Often the energy-smart or energy-efficient version of a product is more expensive than the regular version. People might be tempted to buy the cheaper product, even though it costs them more in the long run by using more energy. Energy companies chip in money to help people afford the better option. That money is called a rebate. It’s an incentive to help people make the energy-smart choice. 

Renewable resources

Energy sources that can be replaced naturally, including energy from the sun, wind and water.

Regenerative braking

Remember the Law of Conversation of Energy, which says that energy is never created or destroyed? When you’re driving a car and put on the brakes, the kinetic energy that was moving your car forward turns into heat and is wasted. But for some hybrid and electric vehicles, it’s different. These cars have regenerative braking, which actually creates and stores useful energy in the car’s battery. When you hit the brakes, the electric motor driving the car switches into reverse mode and runs backwards to slow down the wheels. When that motor runs in reverse, it acts like an electric generator, producing energy that goes right onto the car’s battery. 

Smart home

A house with lighting, appliances, electronics, heating and other systems and devices set up to communicate with one another and be controlled remotely. This lets you – the owner – personalize everything exactly how you like it and in ways that make your life easier. 

Smart meter

A meter is the device that keeps track of how much energy a building uses. Because you usually pay for energy based on how much of it you consume, an accurate record is important. Historically, energy company representatives had to “read” all of the meters in person and record the usage information for each address. That’s a lot of trucks driving around and a lot of walking for the meter readers! Now, smart meters collect that information and report it digitally. This means lower costs and fewer errors. Plus, the smart meters can even alert the energy company of an outage. 

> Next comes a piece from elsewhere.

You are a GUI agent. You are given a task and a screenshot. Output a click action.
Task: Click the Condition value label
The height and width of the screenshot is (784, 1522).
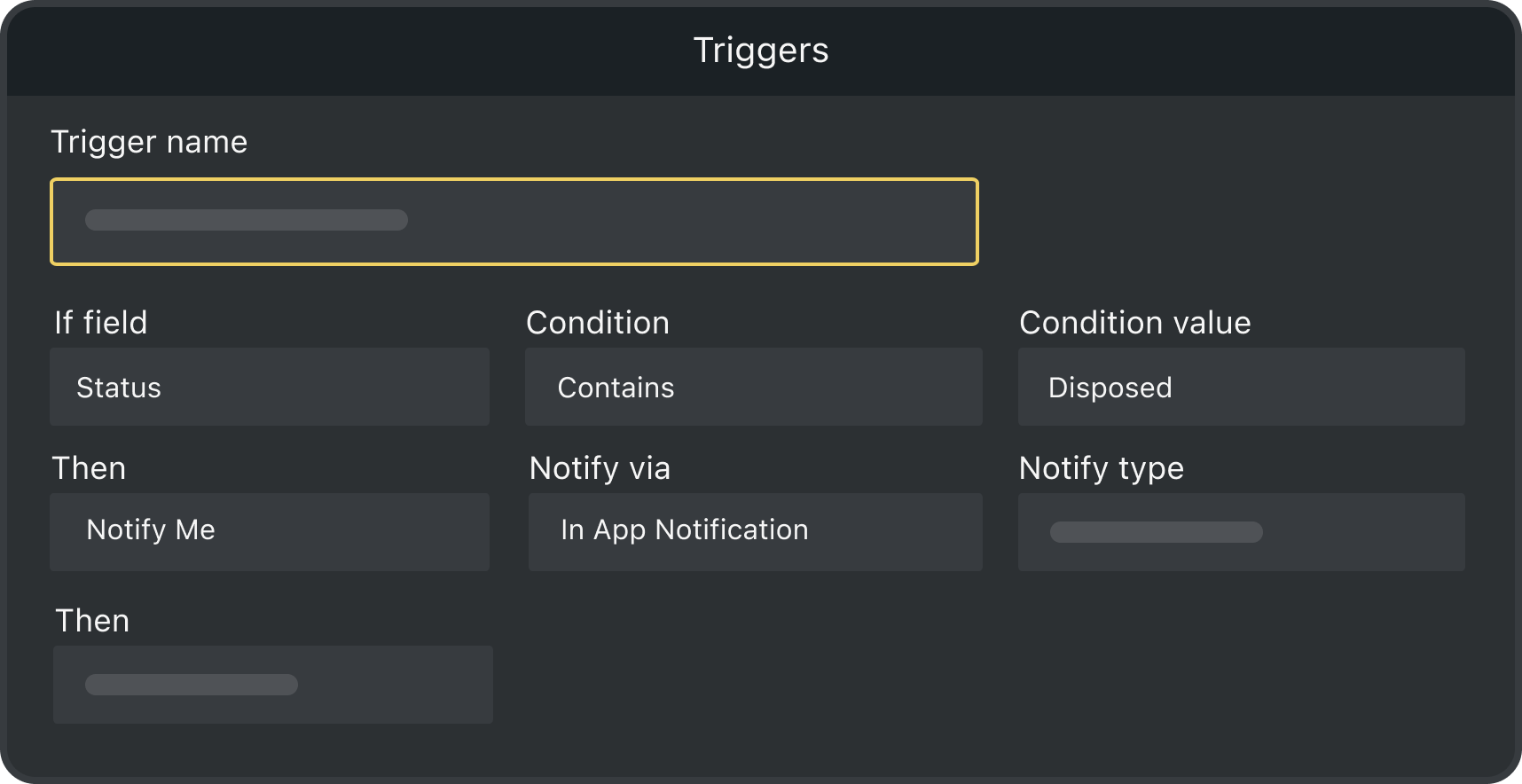1134,323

Solar energy (radiant energy)

Generated from the movement of light. Solar energy can be harnessed through photovoltaic cells to generate electricity. The U.S. generates enough electricity from solar energy to power 5.7 million average American homes! (Source: U.S. Department of Energy)

Solar panels

Solar panels are made up of photovoltaic cells, which can generate electricity from the sun.

Solar garden

A large array of solar panels that produces energy distributed to the energy grid

Sound energy

Produced when an object is made to vibrate, producing a sound. Your voice and musical instruments use sound energy.

Thermal (heat) energy

Created from moving molecules. The energy that comes from a fire is thermal energy.

Turbine

Watt

Wind farm

What’s better than one wind turbine? A whole bunch of them! A wind farm is an area of land containing wind turbines that generate electricity. There may be just a few wind turbines, or hundreds of them. Because wind turbines need a lot of space, they are often located in fields on farms. The energy company pays the farmer to be able to place turbines on their land. The farmer can continue growing crops on the land between turbines.